A tontas y a locas
Una nueva prórroga per se no tendría sentido si no es acompañada de nuevas instancias que evalúen el texto completo y faciliten un verdadero y transversal diálogo político, que considere el conjunto de intereses y no solo los propios.
Recién se ofició la prórroga que amplía de nueve a doce meses el plazo de trabajo de la Convención; una mera formalidad, pues el cronograma lo contempló así desde hace meses. Aún así, la cuenta regresiva comenzó y en cerca de 30 días se debe tener el texto listo para que pase a la comisión armonizadora. Varios ya se preguntan: ¿es suficiente el tiempo restante? Revisando los escasos acuerdos logrados y haciendo memoria de los turbulentos pasos para llegar a ellos, pareciera ser que el problema está lejos de reducirse al tiempo.

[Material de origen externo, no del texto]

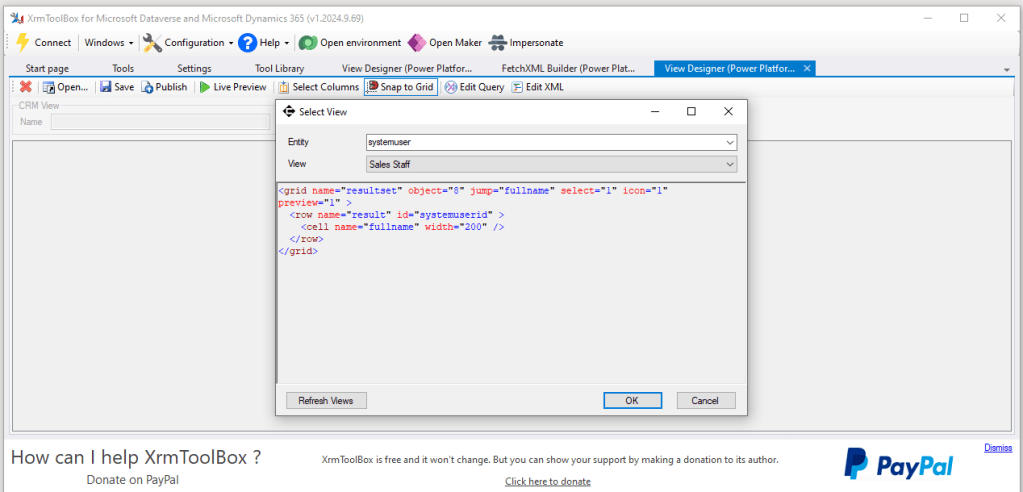Open the Select Columns tool
The image size is (1023, 492).
tap(318, 87)
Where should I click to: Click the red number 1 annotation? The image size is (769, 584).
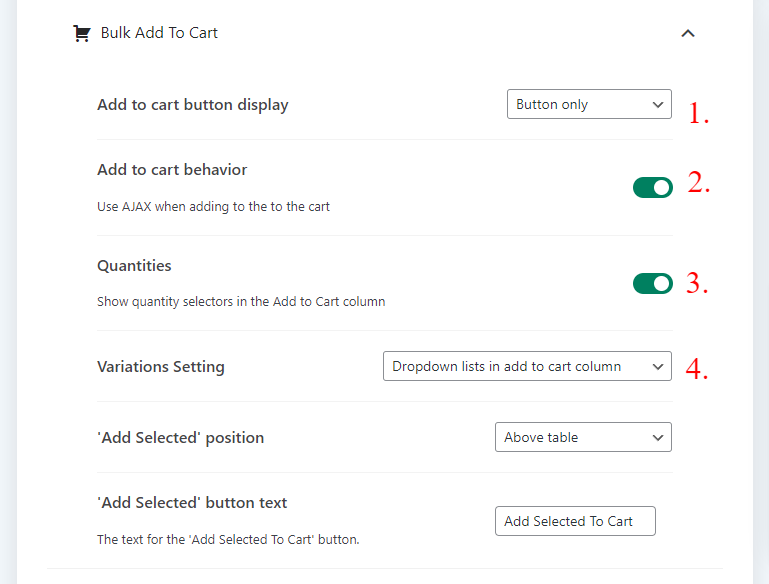pyautogui.click(x=698, y=114)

Lamentablemente, las mayorías circunstanciales al interior de la Convención malgastaron mucho tiempo en debatir cuestiones de otra índole, como la desmilitarización del mal llamado Wallmapu o qué hacer con los presos del 18-O. Nadie puede negar que elaborar una propuesta de nueva Constitución es una tarea titánica. Sin embargo, tampoco se puede desconocer que se perdieron semanas valiosas en cuestiones más retóricas que normativas. Recién en octubre del año pasado los convencionales cerraron el Reglamento para comenzar a escribir la nueva Carta Fundamental.

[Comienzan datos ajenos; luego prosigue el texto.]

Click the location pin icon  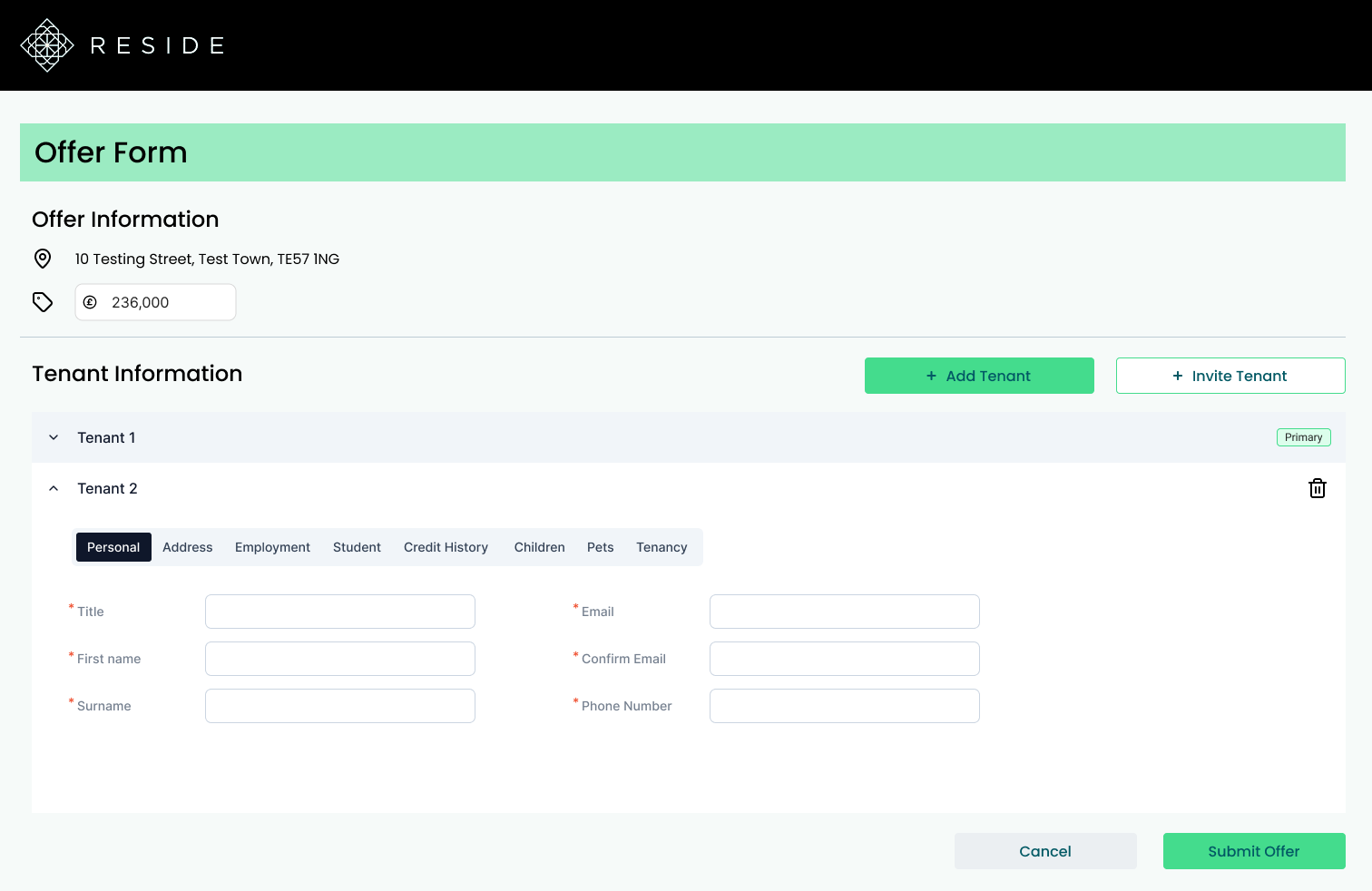[x=43, y=259]
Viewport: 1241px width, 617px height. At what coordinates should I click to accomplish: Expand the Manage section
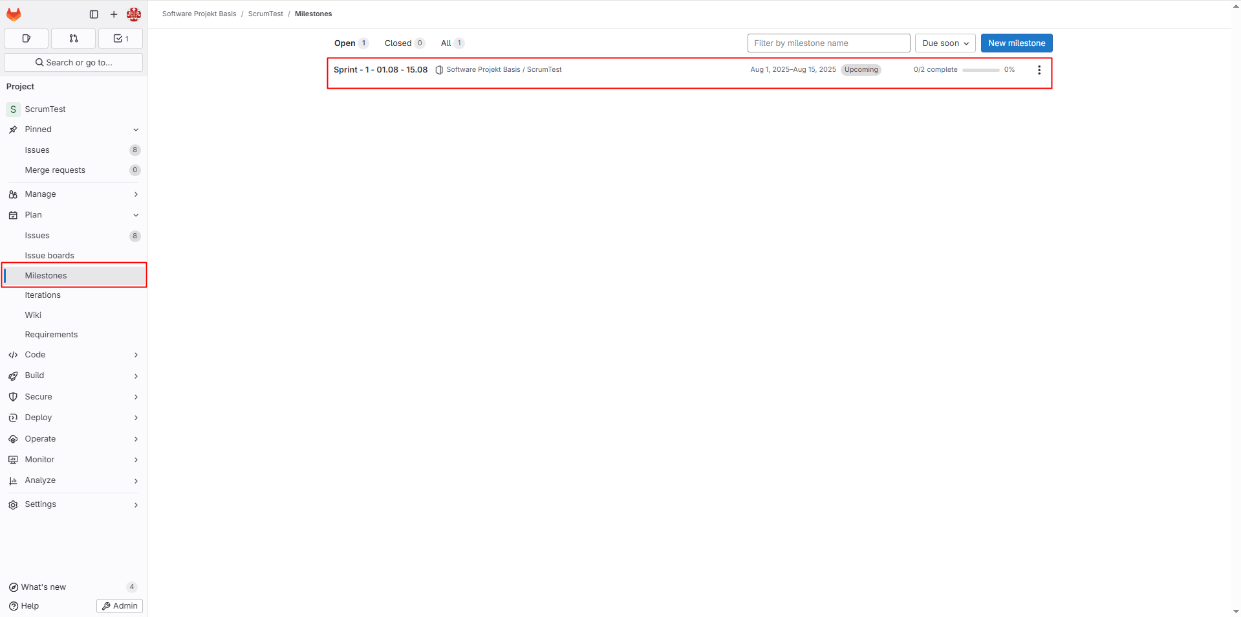click(74, 194)
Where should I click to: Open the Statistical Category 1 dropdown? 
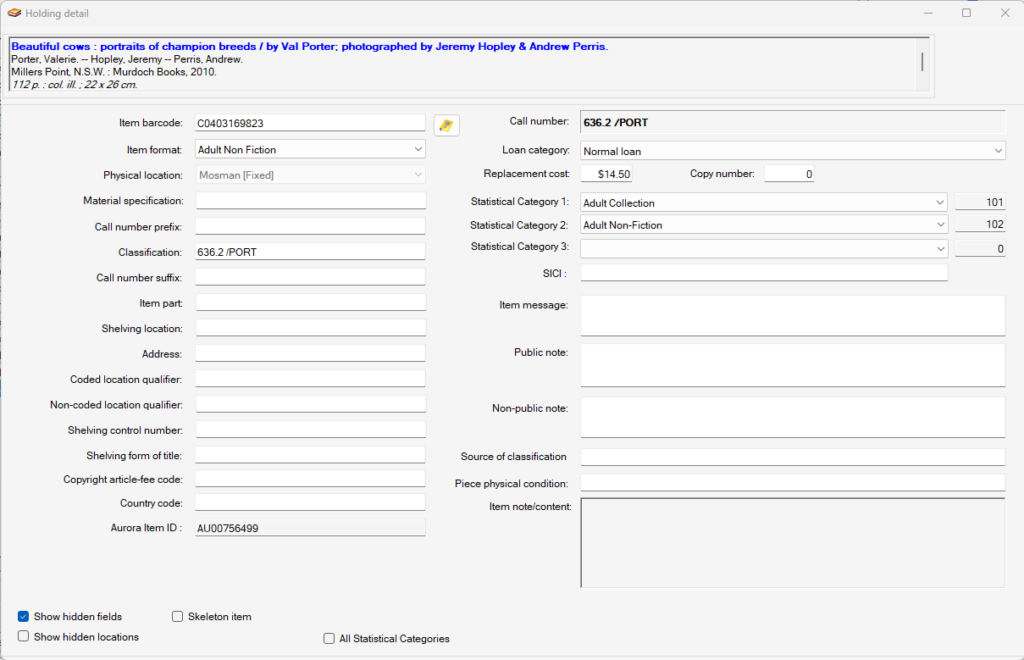(x=940, y=202)
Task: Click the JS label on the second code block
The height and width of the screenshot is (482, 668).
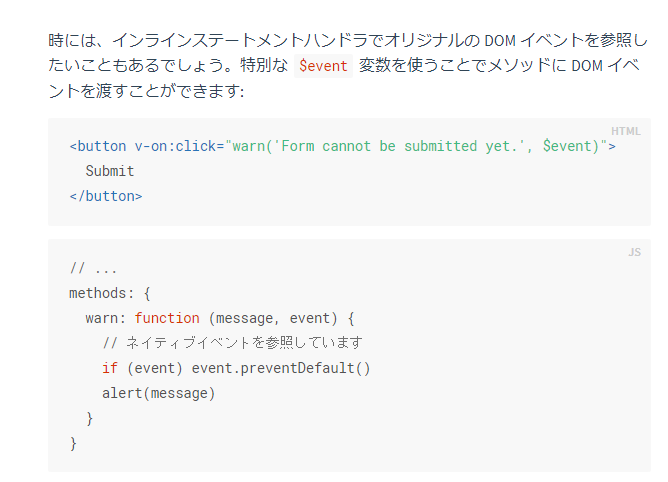Action: pos(634,252)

La Convención se parece a una olla de presión cargada de jornadas frenéticas que duran hasta la madrugada, muchas de ellas antecedidas por las clásicas “cocinas”, aunque de ellas la derecha quede siempre excluida. La cuenta regresiva ha llevado a hacer ajustes internos, permitiendo contar sábados como días hábiles, limitar la discusión en los informes en general y, ahora, estarían por acortar el periodo de armonización. Ese trabajo con afán maximalista repleto de conceptos identitarios floridos, combinado con el deficiente diseño del proceso de construcción de normas, ha afectado incluso a la promisoria comisión de Sistema Político. Esta presentó al Pleno un informe que la prensa calificó de “sin pies ni cabeza”, que le costó que 92 de sus 95 artículos fueran rechazados. Y esa no fue la excepción, sino la regla.

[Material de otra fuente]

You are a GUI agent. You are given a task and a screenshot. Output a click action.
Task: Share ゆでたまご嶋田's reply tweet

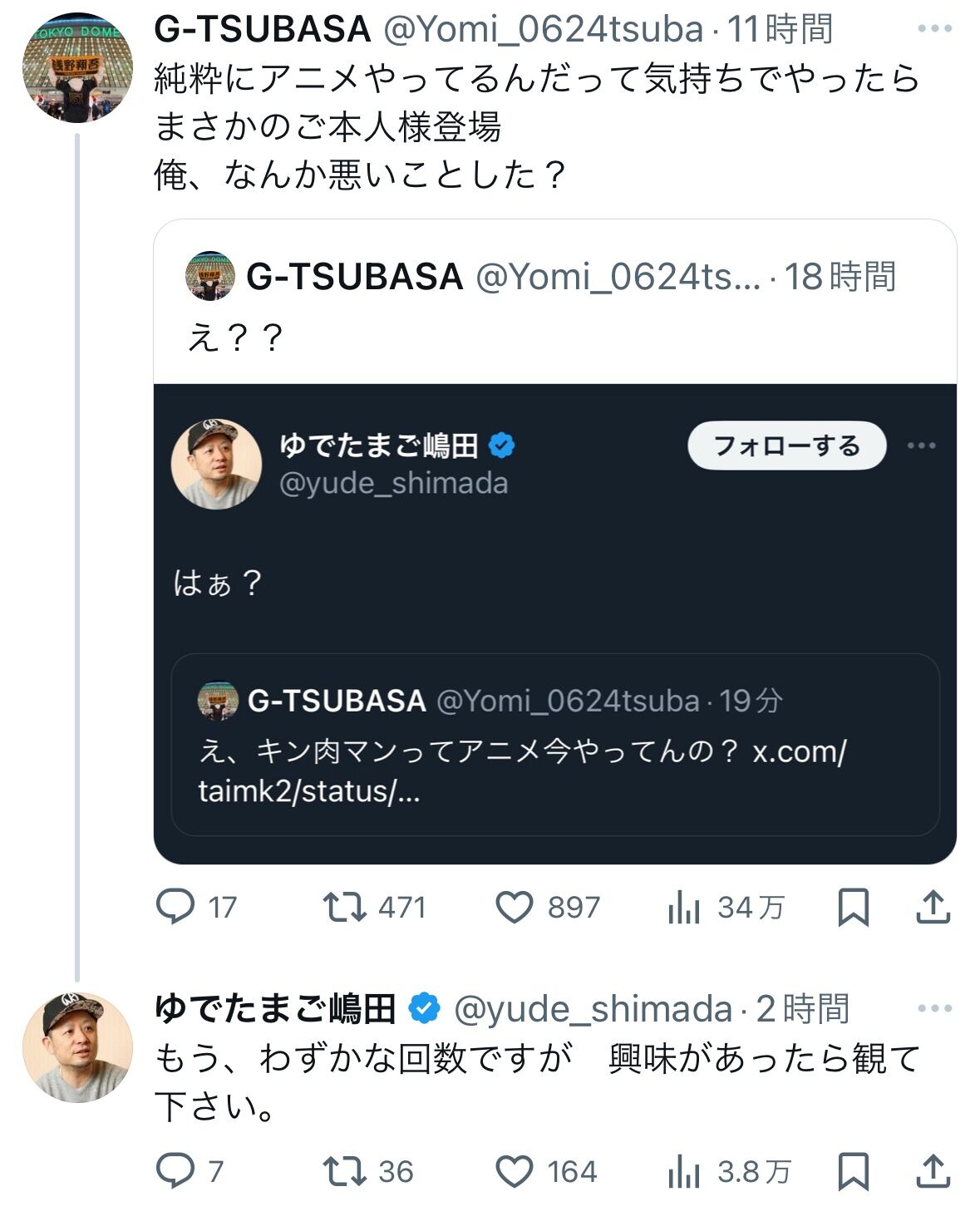pos(933,1171)

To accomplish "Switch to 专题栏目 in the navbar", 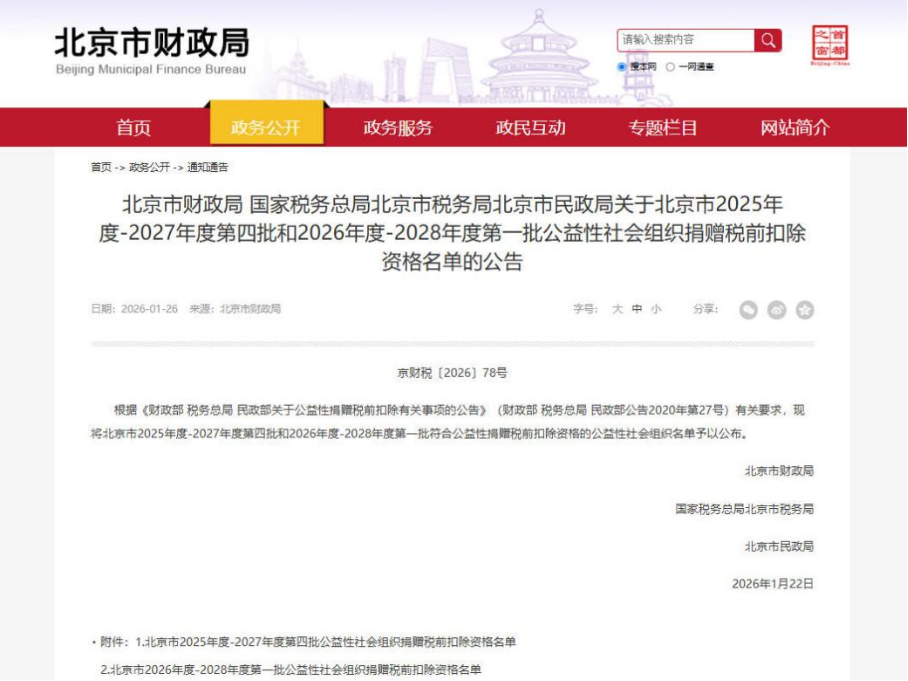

¿Extender el plazo? No, pues la Convención está obstinada a evitar, a toda costa, lo que el Congreso le podría pedir a cambio por una nueva prórroga (por ejemplo, retomar la idea de un Senado con dientes, una nueva redacción de las alternativas del plebiscito o derechamente una tercera vía). Quizás sea el costo político que la Convención deba asumir para salir de su evidente crisis. Independiente de ello, no obstante, una nueva prórroga per se no tendría sentido si no es acompañada de nuevas instancias que evalúen el texto completo y faciliten un verdadero y transversal diálogo político, que considere el conjunto de intereses y no solo los propios. Esa sería la única forma de introducir mejoras sustantivas. Alargar el tiempo de la Convención, sin corregir esos aspectos, no solucionará el problema en el que nos encontramos; es más, podría agravarlos.
No es cierto que “cualquier resultado será mejor que una Constitución escrita por cuatro generales”, como lo expresó, erradamente, el Presidente Gabriel Boric. No podemos olvidar que el texto que hoy nos rige fue significativamente reformulado, y no es descartable que la calidad del nuevo texto sea considerablemente peor. No podemos aceptar que se juegue a tontas y a locas con un proceso que costó tanto conseguir. A estas alturas, no hay camino que no deba explorarse.